_Stored items_
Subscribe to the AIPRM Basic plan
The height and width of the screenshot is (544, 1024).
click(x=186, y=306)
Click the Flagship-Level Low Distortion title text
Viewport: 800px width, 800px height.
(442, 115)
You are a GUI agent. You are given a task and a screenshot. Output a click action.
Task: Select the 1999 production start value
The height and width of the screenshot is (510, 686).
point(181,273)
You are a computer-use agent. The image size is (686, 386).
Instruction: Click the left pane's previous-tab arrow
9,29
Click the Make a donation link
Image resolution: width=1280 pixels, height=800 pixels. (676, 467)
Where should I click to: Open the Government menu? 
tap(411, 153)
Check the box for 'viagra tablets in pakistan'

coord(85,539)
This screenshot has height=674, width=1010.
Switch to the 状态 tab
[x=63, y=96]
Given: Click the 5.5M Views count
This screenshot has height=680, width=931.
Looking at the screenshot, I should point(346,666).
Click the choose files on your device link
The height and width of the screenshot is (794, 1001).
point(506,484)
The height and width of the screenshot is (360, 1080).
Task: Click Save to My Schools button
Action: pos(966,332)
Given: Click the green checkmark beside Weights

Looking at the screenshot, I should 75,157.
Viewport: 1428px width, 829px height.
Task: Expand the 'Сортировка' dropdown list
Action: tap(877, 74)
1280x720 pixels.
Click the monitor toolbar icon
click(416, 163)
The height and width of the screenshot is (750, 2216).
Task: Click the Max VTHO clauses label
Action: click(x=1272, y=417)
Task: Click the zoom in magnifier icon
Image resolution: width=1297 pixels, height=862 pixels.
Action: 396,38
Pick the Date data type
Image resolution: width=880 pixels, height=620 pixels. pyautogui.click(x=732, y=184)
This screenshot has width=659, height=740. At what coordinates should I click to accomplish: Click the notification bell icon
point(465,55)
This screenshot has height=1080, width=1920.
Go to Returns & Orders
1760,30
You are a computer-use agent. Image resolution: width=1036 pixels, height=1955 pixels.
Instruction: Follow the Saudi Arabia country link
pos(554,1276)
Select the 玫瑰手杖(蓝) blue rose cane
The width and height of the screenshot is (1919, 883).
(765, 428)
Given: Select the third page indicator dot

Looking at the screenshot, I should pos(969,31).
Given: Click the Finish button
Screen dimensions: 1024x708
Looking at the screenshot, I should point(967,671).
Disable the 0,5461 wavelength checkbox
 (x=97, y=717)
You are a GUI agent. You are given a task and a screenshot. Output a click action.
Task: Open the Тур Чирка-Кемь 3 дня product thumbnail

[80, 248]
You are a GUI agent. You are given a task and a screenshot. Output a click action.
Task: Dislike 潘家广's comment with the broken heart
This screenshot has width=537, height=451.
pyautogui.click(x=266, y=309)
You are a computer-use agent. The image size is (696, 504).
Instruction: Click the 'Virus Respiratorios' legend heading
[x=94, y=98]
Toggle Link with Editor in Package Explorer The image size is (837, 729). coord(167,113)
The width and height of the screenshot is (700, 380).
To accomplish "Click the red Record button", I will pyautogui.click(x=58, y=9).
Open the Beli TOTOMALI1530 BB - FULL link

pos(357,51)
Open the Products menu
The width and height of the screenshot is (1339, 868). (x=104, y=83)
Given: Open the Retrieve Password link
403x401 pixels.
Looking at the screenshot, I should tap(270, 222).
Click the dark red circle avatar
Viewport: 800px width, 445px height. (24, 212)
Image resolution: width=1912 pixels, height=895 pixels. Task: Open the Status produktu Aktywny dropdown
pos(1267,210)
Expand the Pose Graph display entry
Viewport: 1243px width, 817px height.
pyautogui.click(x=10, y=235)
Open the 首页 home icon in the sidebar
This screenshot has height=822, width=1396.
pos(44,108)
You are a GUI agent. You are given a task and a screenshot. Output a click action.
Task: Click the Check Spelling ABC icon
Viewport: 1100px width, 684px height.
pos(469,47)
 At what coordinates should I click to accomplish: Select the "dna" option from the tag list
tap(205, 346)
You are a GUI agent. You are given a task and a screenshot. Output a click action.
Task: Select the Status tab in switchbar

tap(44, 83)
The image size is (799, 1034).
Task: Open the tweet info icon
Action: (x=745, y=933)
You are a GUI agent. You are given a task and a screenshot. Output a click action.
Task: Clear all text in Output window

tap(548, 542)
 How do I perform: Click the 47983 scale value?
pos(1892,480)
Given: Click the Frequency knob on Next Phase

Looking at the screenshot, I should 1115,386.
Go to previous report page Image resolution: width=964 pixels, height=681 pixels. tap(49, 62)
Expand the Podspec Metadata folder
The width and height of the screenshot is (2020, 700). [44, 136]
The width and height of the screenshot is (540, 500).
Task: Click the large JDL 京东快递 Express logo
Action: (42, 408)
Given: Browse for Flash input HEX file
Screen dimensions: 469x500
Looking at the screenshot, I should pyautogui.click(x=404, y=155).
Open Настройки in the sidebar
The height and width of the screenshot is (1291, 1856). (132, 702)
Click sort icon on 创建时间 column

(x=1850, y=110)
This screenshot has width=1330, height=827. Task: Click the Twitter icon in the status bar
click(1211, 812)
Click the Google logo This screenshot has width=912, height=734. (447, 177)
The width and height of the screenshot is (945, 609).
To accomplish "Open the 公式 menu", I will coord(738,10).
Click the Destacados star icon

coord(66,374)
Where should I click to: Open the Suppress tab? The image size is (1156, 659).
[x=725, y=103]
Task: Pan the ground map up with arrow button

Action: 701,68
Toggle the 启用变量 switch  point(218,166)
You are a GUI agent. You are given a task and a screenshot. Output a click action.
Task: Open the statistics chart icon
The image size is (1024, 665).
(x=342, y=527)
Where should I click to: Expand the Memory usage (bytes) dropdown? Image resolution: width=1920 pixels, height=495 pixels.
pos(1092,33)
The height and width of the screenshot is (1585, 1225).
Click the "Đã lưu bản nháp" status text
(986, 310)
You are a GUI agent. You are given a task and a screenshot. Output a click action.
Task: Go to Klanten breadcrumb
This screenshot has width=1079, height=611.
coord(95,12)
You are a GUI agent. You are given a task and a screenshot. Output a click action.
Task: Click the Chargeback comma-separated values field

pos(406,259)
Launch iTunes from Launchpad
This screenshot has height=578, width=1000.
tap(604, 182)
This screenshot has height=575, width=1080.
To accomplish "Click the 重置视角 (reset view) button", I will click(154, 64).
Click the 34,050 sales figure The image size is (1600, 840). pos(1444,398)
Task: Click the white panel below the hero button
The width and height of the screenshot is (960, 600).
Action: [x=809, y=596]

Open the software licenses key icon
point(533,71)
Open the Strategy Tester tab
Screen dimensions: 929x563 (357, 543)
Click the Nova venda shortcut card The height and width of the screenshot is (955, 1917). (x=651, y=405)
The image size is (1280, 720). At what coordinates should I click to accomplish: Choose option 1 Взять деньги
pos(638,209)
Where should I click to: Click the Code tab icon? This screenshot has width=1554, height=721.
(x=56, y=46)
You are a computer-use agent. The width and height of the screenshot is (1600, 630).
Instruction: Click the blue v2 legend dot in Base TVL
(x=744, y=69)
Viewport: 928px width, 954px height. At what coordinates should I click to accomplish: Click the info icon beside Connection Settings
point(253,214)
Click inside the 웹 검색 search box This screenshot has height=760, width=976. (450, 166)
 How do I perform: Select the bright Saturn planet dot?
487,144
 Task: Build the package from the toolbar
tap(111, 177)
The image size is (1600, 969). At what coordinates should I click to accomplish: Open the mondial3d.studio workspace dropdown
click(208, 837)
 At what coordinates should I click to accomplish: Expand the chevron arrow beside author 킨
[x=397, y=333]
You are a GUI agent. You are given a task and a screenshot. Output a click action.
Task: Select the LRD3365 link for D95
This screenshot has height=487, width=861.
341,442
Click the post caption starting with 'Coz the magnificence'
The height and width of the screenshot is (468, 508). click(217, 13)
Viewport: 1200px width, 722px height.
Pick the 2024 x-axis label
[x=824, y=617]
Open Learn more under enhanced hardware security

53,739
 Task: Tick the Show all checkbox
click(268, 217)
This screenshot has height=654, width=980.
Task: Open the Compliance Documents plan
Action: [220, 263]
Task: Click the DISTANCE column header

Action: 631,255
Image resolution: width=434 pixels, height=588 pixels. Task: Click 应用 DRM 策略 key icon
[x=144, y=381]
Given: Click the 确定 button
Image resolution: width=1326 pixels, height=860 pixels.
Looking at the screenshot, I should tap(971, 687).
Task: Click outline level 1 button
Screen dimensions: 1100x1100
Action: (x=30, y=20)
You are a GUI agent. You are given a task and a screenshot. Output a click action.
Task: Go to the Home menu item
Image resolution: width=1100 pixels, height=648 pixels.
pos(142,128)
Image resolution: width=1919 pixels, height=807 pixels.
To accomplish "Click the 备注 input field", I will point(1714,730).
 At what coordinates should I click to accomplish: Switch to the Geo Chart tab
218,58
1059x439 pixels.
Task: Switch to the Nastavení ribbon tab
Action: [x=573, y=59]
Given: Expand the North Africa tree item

_About this exercise_
Above this instruction are the records; retype exactly the lines from the one containing "This screenshot has width=1079, height=611." up to and including the one containing "Task: Click the white".

_Written solution_
This screenshot has width=1079, height=611.
coord(95,12)
You are a GUI agent. You are given a task and a screenshot. Output a click action.
Task: Click the Chargeback comma-separated values field

pos(406,259)
Launch iTunes from Launchpad
This screenshot has height=578, width=1000.
tap(604, 182)
This screenshot has height=575, width=1080.
To accomplish "Click the 重置视角 (reset view) button", I will click(154, 64).
Click the 34,050 sales figure The image size is (1600, 840). pos(1444,398)
Task: Click the white panel below the hero button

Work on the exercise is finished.